Two dermatopathologists in the group happen to have used different synoptic reports for melanoma of skin (Figure 3, a and b). This necessitates the R script to be written in such a way that information from both synoptic reports is extracted. Figure 2 is a file containing the elements of interest from both formats of synoptic reports. If the text of the element of interest contains parentheses, a backslash (\), which is an escape character for regular expression, needs to be added before both the open parenthesis and close parenthesis.

Fig3 Ye JofPathInformatics2016 7.jpg

Figure 3. (a) An example of melanoma of skin synoptic report by pathologist A. (b) An example of melanoma of skin synoptic report by pathologist B.

When an R script depicted in Figure 1 with the connection string modified (see figure legend for Figure 1) is run to retrieve from a database with 4.5 years of data containing roughly 50,000 cases/per year (approximately 14,000 skin cases/year), 440 synoptic reports are retrieved.

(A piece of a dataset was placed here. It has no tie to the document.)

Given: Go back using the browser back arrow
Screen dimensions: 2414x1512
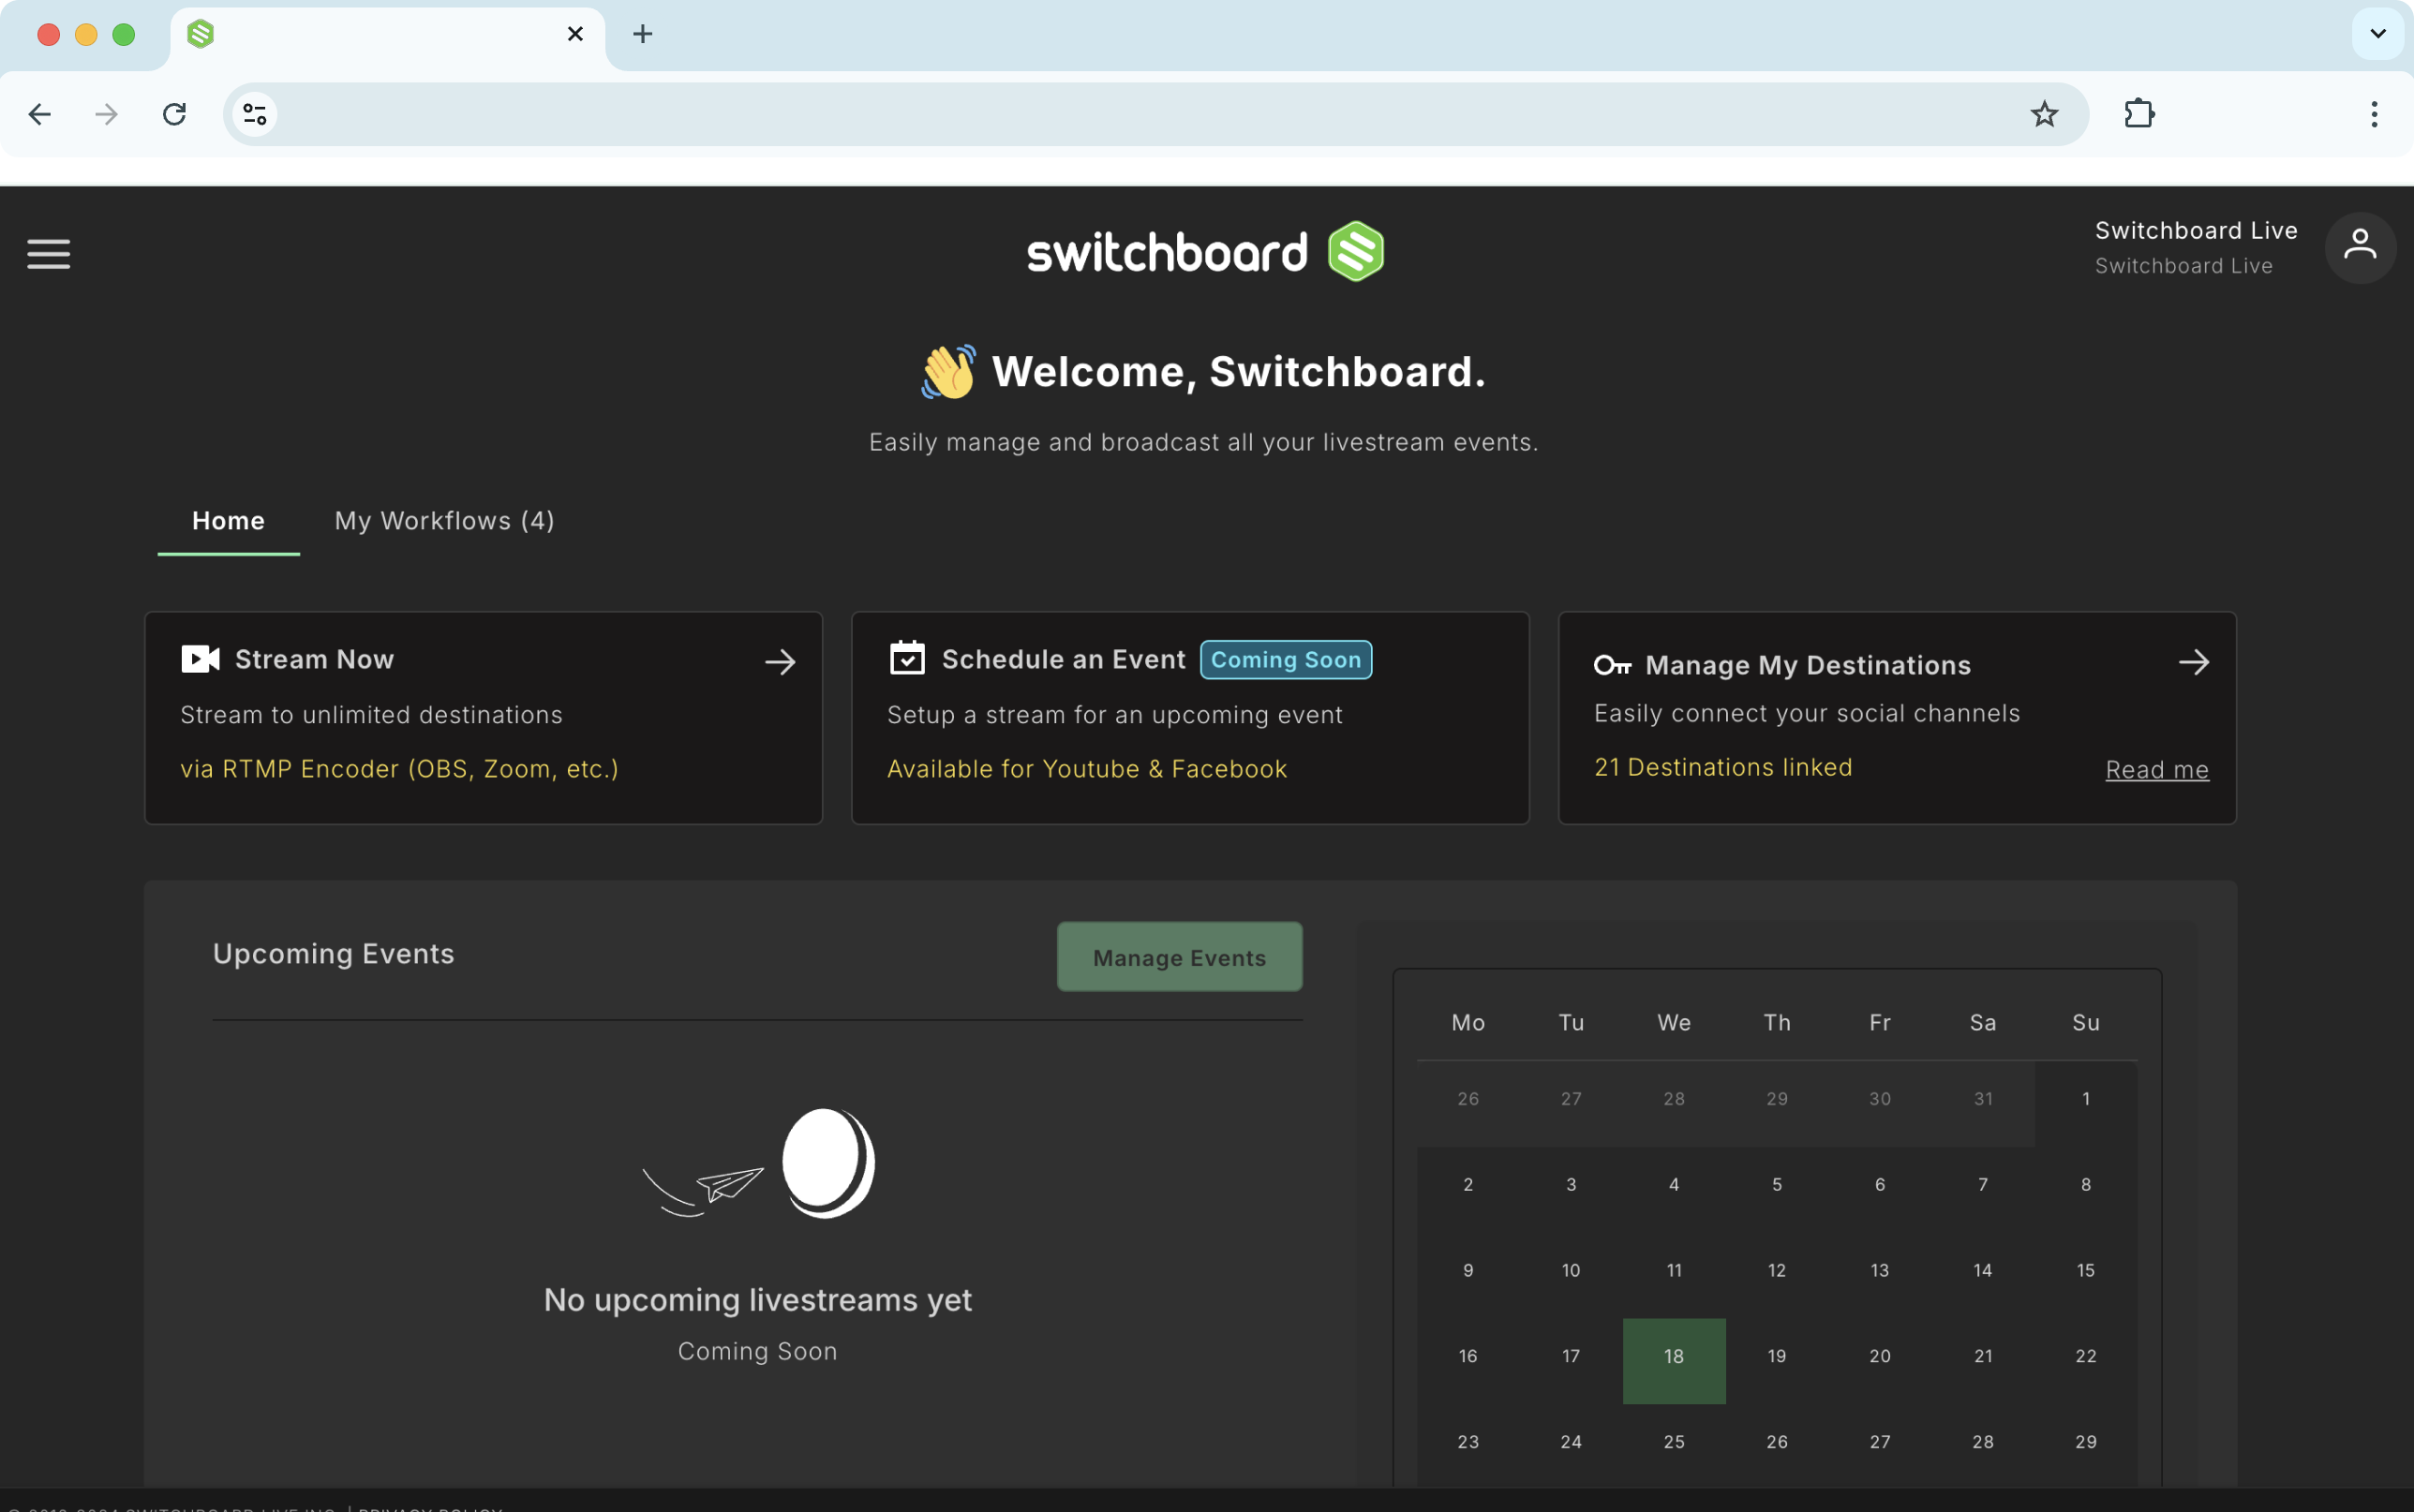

Four hundred and twenty-six (426) synoptic reports are considered to represent unique lesions using the rules described previously for programmatic selection. Seventeen patients have two synoptic reports. Eight of them have the pairs <120 days apart and are correctly classified as re-excision of the same lesion; only the second synoptic reports are retained. Nine have the pair of synoptic reports more than 120 days apart, and they are correctly classified as metachronous primaries; both synoptic reports are retained. Two patients have three and five synoptic reports, representing two and four primaries, respectively. Only the last synoptic reports of these two patients are included; the others (a total of four lesions) are excluded due to the unmanageable complexity of multiple lesions. There are also two patients with two synchronous primaries (two synoptic reports within the same report); they are included in the within-report summary but excluded from searching for the updated staging information from the subsequent report (value for column "cannot update" is set to TRUE [Figure 4a]) since the script does not have a good way to attribute which update goes to which primary. The result is an R data frame with 426 rows and 33 columns (four columns are retrieved data, one column is "cannot update," and 28 columns are extracted elements).

Fig4 Ye JofPathInformatics2016 7.jpg

Figure 4. (a) Microsoft Word table rendition of portion of R data frame showing the four columns of retrieved data and one column of generated element. The first four columns such as "accession_no," "patient_id," "created_date," and "finding_text" are data retrieved from PowerPath database. The 5th column "cannotupdate" is used subsequently to determine if updated staging information will be obtained from the subsequent reports. The content of "finding_text" contains large chunks of text data including the synoptic reports; only the first few words are displayed in the table. (b) Microsoft Word table rendition showing portion of an R data frame containing two columns of extracted elements and one column of tidy data (BreslowDepth[mm]) derived from the first two columns.

A portion of this initial R data frame generated by the script is converted to Microsoft Word table format and shown in Figure 4a.

Figure 4b depicts the three depth-related columns of data that have been subsetted out (selected out) for the demonstration purpose.

Using the data in column "BreslowDepth(mm)" and a new column containing year information extracted from column "created_date," distribution of Breslow depth grouped by year can be plotted (Figure 5).

Fig5 Ye JofPathInformatics2016 7.jpg

Figure 5. Distribution of Breslow depth of melanoma of skin grouped by year. This graph is made using data in the column named "BreslowDepth (mm)," and the data are grouped by the year when the surgical procedure was performed.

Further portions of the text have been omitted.